Falsely negative mammograms are common, particularly in pre-menopausal women, due to the dense and highly glandular structure of their breasts and their increased proliferation late in their menstrual period. Mammograms may also miss breast cancer in those post-menopausal women on estrogen replacement therapy.

Likewise, false positive mammograms are also common for the same reasons iterated above, particularly in pre-menopausal women and post-menopausal women who are on estrogen replacement therapy. Falsely positive mammograms can lead to needless anxiety, more mammograms, and unnecessary biopsies which are also harmful in many cases. This can be a problem particularly for those who are at high risk, such as those with family history, prolonged use of contraceptive pills, early menarche, and nulliparity.

One striking feature of mammogram screening is over-diagnosis. Many suspected cases of breast cancer do not need any treatment. Mammograms tend to over-diagnose breast cancer. For instance, patients with ductal carcinoma-in-situ (DCIS), a pre-invasive cancer with an incidence of 40,000 annually, once diagnosed, often receive treatments such as lumpectomy plus radiation or even mastectomy and chemotherapy. However, 80 percent of all DCIS never become invasive even if left untreated. Mortality of DCIS is about one percent; early detection does not improve the mortality, according to Dr. Epstein's article.

Dr. Epstein and his colleagues deputed the major claim by the mainstream media and the medical industry that "early detection by mammogram screening can save life." The article says this claim is at best questionable. The fact is, the majority of breast cancers are unaffected by early detection with mammography, either because they are aggressive or slowly growing. The prognosis of a case depends on not only early detection, but largely on the nature of the breast cancer and the host's immune response.

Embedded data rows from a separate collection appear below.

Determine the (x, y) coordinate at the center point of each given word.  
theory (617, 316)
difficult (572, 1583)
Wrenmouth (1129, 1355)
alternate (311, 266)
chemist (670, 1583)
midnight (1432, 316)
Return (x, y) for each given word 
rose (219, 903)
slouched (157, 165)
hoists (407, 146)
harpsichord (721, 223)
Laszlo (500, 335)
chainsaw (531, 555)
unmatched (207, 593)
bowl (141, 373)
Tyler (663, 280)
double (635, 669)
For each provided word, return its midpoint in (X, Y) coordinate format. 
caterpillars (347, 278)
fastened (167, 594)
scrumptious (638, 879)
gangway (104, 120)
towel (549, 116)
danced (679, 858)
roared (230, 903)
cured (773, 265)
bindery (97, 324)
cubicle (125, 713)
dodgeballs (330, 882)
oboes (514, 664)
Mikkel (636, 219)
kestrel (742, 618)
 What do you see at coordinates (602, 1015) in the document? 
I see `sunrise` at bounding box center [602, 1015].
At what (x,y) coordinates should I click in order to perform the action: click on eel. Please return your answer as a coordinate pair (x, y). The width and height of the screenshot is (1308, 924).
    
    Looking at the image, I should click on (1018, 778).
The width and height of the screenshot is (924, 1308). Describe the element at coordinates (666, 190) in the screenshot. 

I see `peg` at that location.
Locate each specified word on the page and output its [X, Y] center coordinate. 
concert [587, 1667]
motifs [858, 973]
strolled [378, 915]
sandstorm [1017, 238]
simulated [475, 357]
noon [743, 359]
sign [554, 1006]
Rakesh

According to Dr. Epstein's article, "the January 1997 National Institutes of Health Consensus Conference recommended against pre-menopausal screening (24), a decision that the NCI, but not the ACS, accepted (4). However, under pressure from Congress and the ACS, the NCI reversed its decision some three months later in favor of pre-menopausal screening."

The U.S is the only nation that recommends mammogram screening for pre-menopausal women. Two or more mammograms per breast annually in post-menopausal women are common in the U.S. In contrast, European countries are more cautious and they recommend a single mammogram every two or three years.

Dr. Epsten and colleagues summarize that, "mammography screening is a profit-driven technology posing risks compounded by unreliability. In striking contrast, annual clinical breast examination (CBE) by a trained health professional, together with monthly breast self-examination (BSE), is safe, at least as effective, and low in cost. International programs for training nurses how to perform CBE and teach BSE are critical and overdue."

"Contrary to popular belief and assurances by the U. S. media and the cancer establishment- the National Cancer Institute (NCI) and American Cancer Society (ACS)- mammography is not a technique for early diagnosis. In fact, a breast cancer has usually been present for about eight years before it can finally be detected. Furthermore, screening should be recognized as damage control, rather than misleadingly as "secondary prevention."," wrote Dr. Epstein and colleagues.